Od dawna głównym obiektem zainteresowania, jeśli chodzi o rynek nieruchomości, jest sytuacja w największych miastach. Teraz jednak powoli zaczyna się to zmieniać – okazuje się, że deweloperzy coraz częściej wybierają nieco mniejsze miasta, a kupujący coraz częściej przekonują się do takiego rozwiązania.
Rośnie popyt na mieszkania w mniejszych miastach.

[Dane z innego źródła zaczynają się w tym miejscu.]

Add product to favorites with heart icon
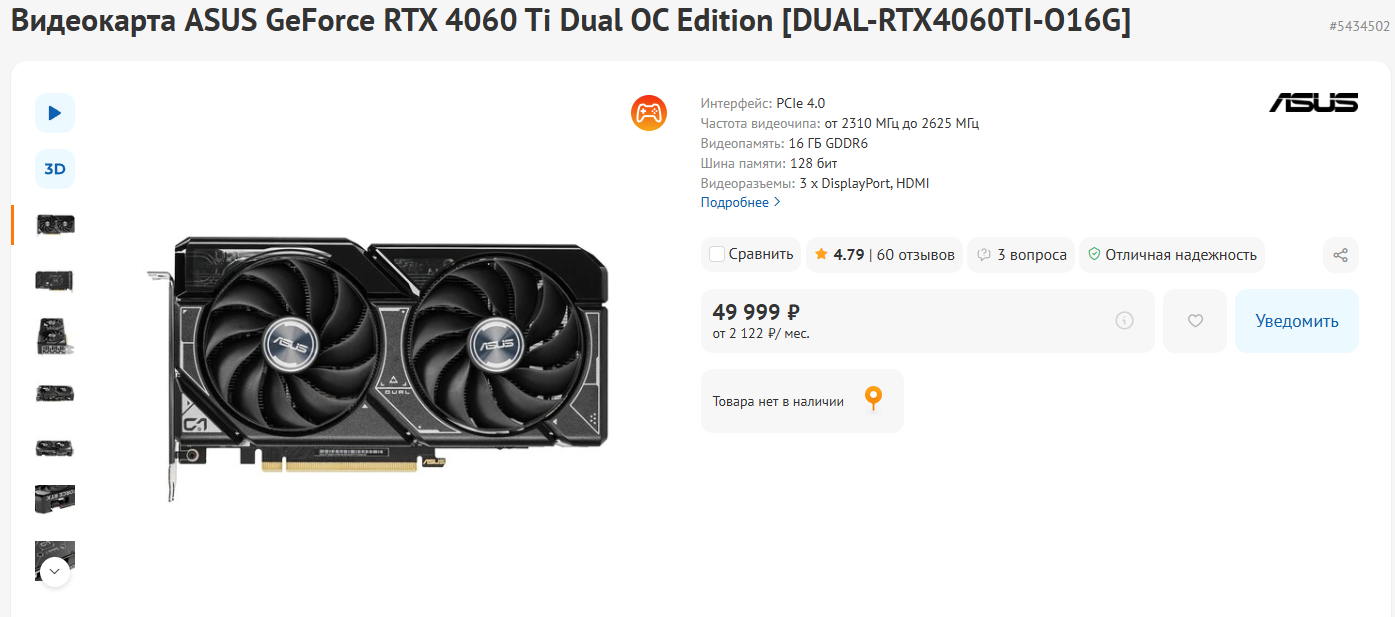 pyautogui.click(x=1195, y=321)
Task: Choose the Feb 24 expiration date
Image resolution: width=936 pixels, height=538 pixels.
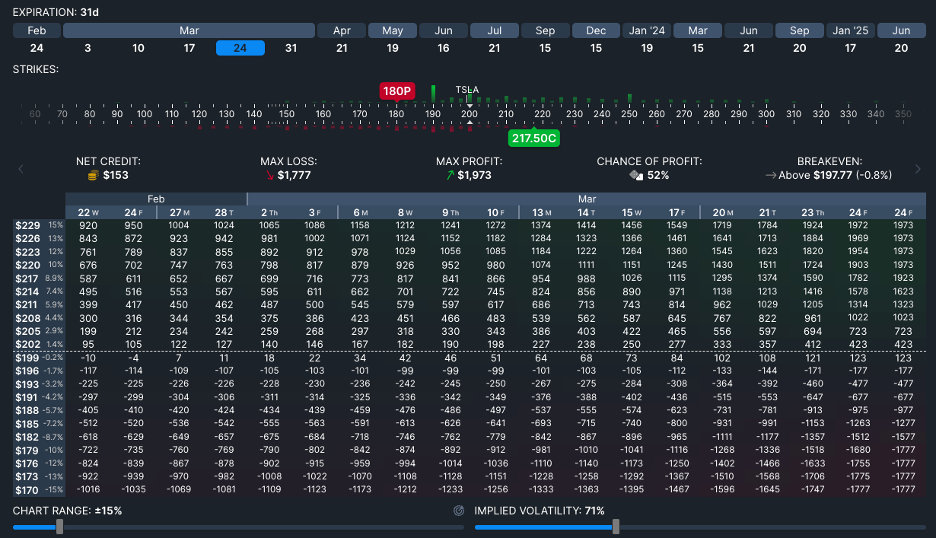Action: (36, 48)
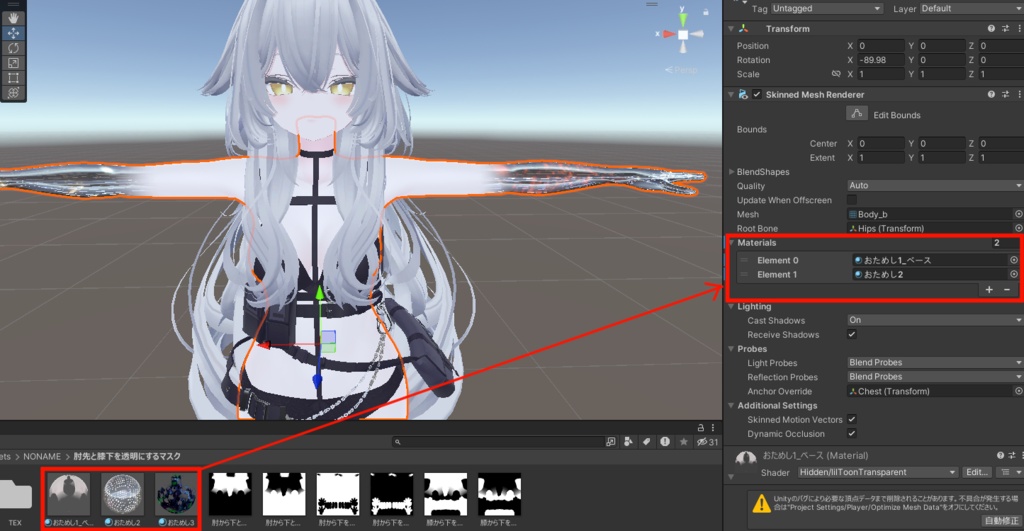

I rośnie też oferta
W kontekście cen nieruchomości i liczby nowych mieszkań wprowadzonych do oferty najczęściej podaje się dane dla kilku największych rynków – czyli Warszawy, Krakowa, Gdańska, Poznania, Wrocławia, a często również dla Łodzi czy Katowic. Okazuje się jednak, że być może więcej uwagi warto byłoby poświęcić również innym miastom – mniejszym niż wymienione, ale nadal będących dużymi ośrodkami miejskimi, w których znajduje się niezbędna infrastruktura. Mowa m.in. o tzw. rynkach wschodzących, czyli m.in. Lublinie, Rzeszowie, Białymstoku, Kielcach, Szczecinie czy Bydgoszczy.
Z danych Otodom wynika, że na koniec kwietnia 2025 r., na wymienionych wyżej rynkach nieruchomości deweloperzy oferowali łącznie 14,3 tys. mieszkań. To jednocześnie o 43 proc. więcej lokali niż przed rokiem. Co jednak jeszcze ciekawsze, mimo że r/r oferta mieszkań na sprzedaż rośnie, to nie przekłada się to jednocześnie na spadek sprzedaży – wręcz przeciwnie, utrzymuje się ona na stabilnym poziomie. Jak komentuje Marcin Krasoń, ekspert ds. rynku nieruchomości Otodom,
Mimo tak dynamicznej podaży, sprzedaż w większości tych miast utrzymuje stabilny poziom, a czas wyprzedaży pozostaje zrównoważony. To sygnał, że rynki wschodzące nie tylko rosną, ale i dojrzewają jako stabilne punkty na mapie mieszkaniowej Polski
Jednocześnie, jak zwraca uwagę Krasoń,
Na tle pozytywnych sygnałów z rynków wschodzących, sprzedaż w głównych aglomeracjach wypada nieco słabiej. Wstępne dane Otodom Analytics pokazują, że w kwietniu sprzedano tam 3,15 tys. mieszkań, co jest najniższym wynikiem od stycznia. Nie oznacza to jednak osłabienia popytu. Widzimy raczej zmianę geograficzną – podczas gdy sprzedaż w dużych miastach lekko hamuje, mniejsze ośrodki notują wzrosty. To znak, że równowaga między głównymi i regionalnymi rynkami zyskuje na znaczeniu
O jakich cenach nieruchomości mowa?
Dla potencjalnych kupujących istotne jest również to, jakie są średnie stawki za metr kwadratowy w wymienionych miastach. Z danych Otodom Analytics wynika, że w kwietniu 2025 najniższa średnia stawka za mkw. mieszkania od dewelopera została odnotowana w Rzeszowie – i wyniosła 10 550 zł. W Białymstoku było to 10 763 zł, w Bydgoszczy – 11 241 zł, w Kielcach – 11 071 zł, w Lublinie – 11 643 zł. Najwięcej, bo 13 300 zł wyniosła średnia stawka za mkw. od dewelopera w Szczecinie.